## Tugas Latihan
1. Tuliskan kembali dengan tepat bagian kutipan tentang perjuangan masuk UI, mulai dari "Baru saja kemarin" hingga "kuliah S1 Psikologi.".
2. Teruskan kutipan tentang perjuangan masuk UI, dimulai setelah kalimat terakhir yang ditampilkan.

## Kutipan Teks
* * * *

Baru saja kemarin saya balik dari Jakarta. Umm, sebenarnya ke Jakartanya cuma numpang tidur untuk urusan ke Depok. Ada apa dengan Depok ? :) Ada impian seumur hidup saya, UI. Jadi, kemarin Minggu itu saya ada ujian masuk pasca sarjana di UI. Setelah tahun 2007 gagal masuk UI lewat SNMPTN, tahun 2009 belum diterima lagi lewat UMB (saat itu saya proses pindah kuliah dari UnPar-Bandung). Susah ya masuk UI, susah banget. Apalagi saya ngga pernah ikut SIMAK, karena waktu itu orang tua saya tidak mengizinkan saya kuliah Psikologi, apalagi di luar Bandung. Tapi tokh, akhirnya saya ke Jogja dan kuliah S1 Psikologi.

Yah, singkat cerita, ceritanya saya pantang menyerah (padahal rasa-rasanya usaha saya begitu doang), SIMAK UI tahun ini saya ikutan, pakai diantar papa-mama lagi ke Depoknya, haha! (coba dari dulu ya). Meskipun telat satu tahun, karena saya lulus April 2013 dan ngga ikutan SIMAK 2013 karena masih tertahan di Jogja saat itu, dan pas mau daftar, kelewatan tanggal, belum bayar (padahal sudah verifikasi). Alhamdulillah, tahun ini bisa ikutan dan yakin mau pilih prodi apa. Sebelumnya sempet bingung antara PIO sama PKA. Kok  jauh banget ? Ya, nanti aja dibahasnya.

Kuliah di Depok itu cita-cita saya dari SD (kelas 5). Sementara jadi Psikolog itu cita-cita dari kelas 3. Tapi tertahan karena saya dulu tidak diperbolehkan kuliah di luar Bandung, sedangkan kampus negeri Bandung psikologi harus IPA, jurusan saya waktu SMA IPS dan saya ngga mau ambil IPC. *pusing banget harus belajar kimia, jurnal aja it's enough* Jadi, karena itu saya "nyasar" ke jurusan manajemen di kampus swasta katolik. Sebenarnya diterima juga di kampus swasta dengan jurusan psikologi, tapi entah kenapa ngga saya ambil. Mungkin karena kurang sreg waktu itu.*tp mau daftar lagi buat cadangan pasca sarjana kali ini -__-"

* * * *

## Data Tersedia
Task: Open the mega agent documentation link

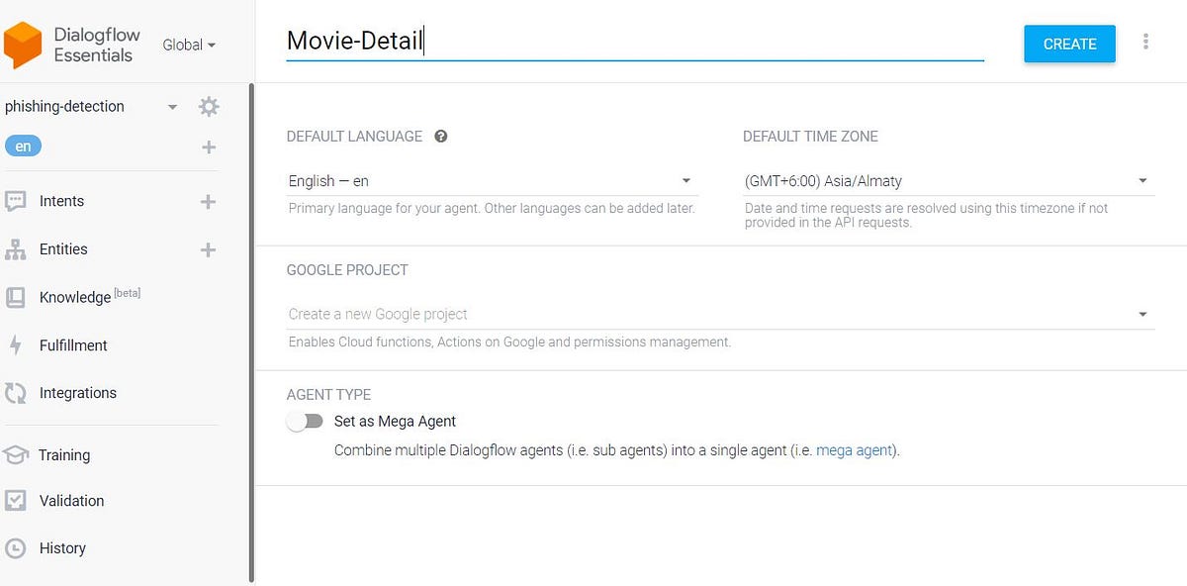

* * * *

## Jawaban Tiap Tugas
1.
Baru saja kemarin saya balik dari Jakarta. Umm, sebenarnya ke Jakartanya cuma numpang tidur untuk urusan ke Depok. Ada apa dengan Depok ? :) Ada impian seumur hidup saya, UI. Jadi, kemarin Minggu itu saya ada ujian masuk pasca sarjana di UI. Setelah tahun 2007 gagal masuk UI lewat SNMPTN, tahun 2009 belum diterima lagi lewat UMB (saat itu saya proses pindah kuliah dari UnPar-Bandung). Susah ya masuk UI, susah banget. Apalagi saya ngga pernah ikut SIMAK, karena waktu itu orang tua saya tidak mengizinkan saya kuliah Psikologi, apalagi di luar Bandung. Tapi tokh, akhirnya saya ke Jogja dan kuliah S1 Psikologi.

2.
kartu peserta :)

Tanggal 12 saya berangkat ke Jakarta (lewat Depok sekalian cek lokasi). Saya belum pernah ke UI, cuma pernah ke Depoknya aja. Ternyata UI memang sangat luas sekali dan hutannya itu loh, udah mirip kaya hutan samping jalan tol, rimbun banget. Sebenarnya saya takut petir dan Depok sebagai daerah petir nomor satu dunia(?) ngga bikin semangat saya hilang buat masuk UI (walaupun ya kemaren-kemaren kepikiran BANGET).

Di fakultas Psikologinya, saya disambut 2 ekor kucing. Karena saya pecinta kucing, mama saya langsung aja nyeletuk, "Wah, disambut sama kucing, kayanya masuk." *dalam hati: AAMIIN*. Di sana saya tanya ke satpam dan diberi list nomor ujian dan ruangan. Saya dapat ruang di atas perpustakaan psikologi. Sayangnya, ternyata di ruangannya belum ditempeli nomor ujian. Tapi firasat sih duduknya di ujung (kalau ngga depan ya belakang, karena nomor ujian yg pangais bungsu di ruangan itu).

Sepanjang jalan-jalan keliling psikologi UI, ketemu Teteh-Teteh cantik terus. Terus ketemu semua orang yang ramah. Sampai mama bilang, "Kayanya kamu diterima nih. Semoga diterima. Di sini orangnya cantik-cantik banget ya."*dalam hati AAMIIN terus.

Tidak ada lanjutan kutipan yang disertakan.